__WHAT YOU WILL DO__.
Edit the records below by replacing every "screenshot" with "screen capture" and keeping all other wording unchanged. Leave the pictures out of your answer.

__DATASET RECORDS__.
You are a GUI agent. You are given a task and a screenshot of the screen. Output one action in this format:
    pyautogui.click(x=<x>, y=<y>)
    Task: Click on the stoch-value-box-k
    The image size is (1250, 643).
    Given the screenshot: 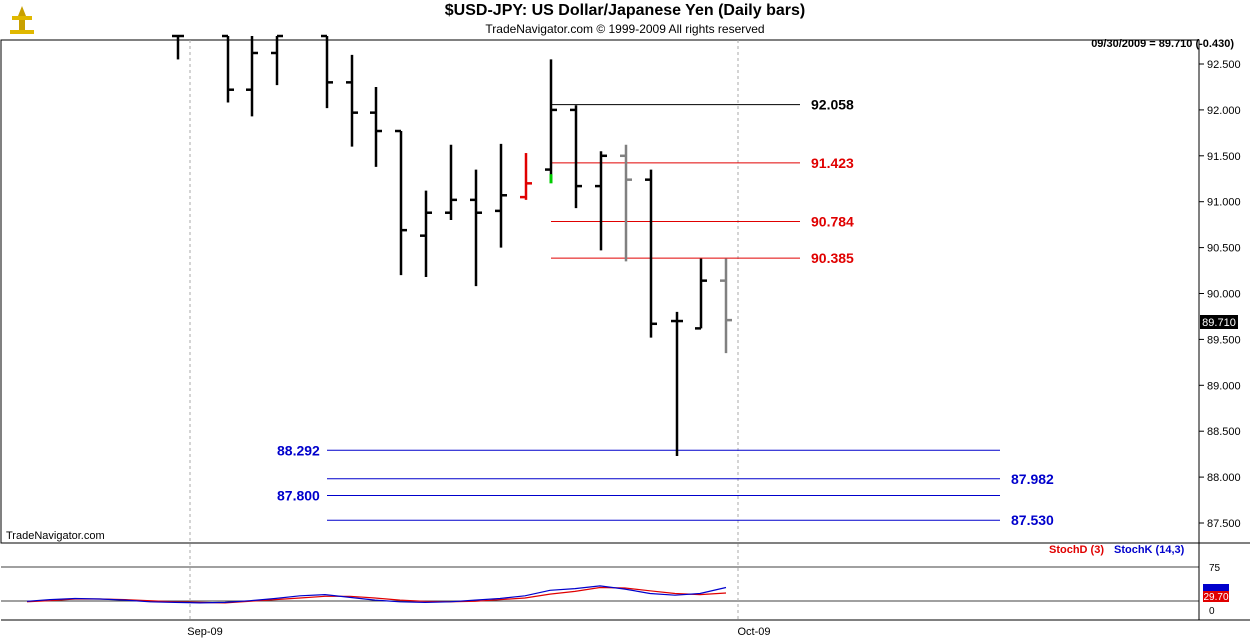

__RESULT BELOW__.
You are a GUI agent. You are given a task and a screen capture of the screen. Output one action in this format:
    pyautogui.click(x=<x>, y=<y>)
    Task: Click on the stoch-value-box-k
    The image size is (1250, 643).
    Given the screen capture: 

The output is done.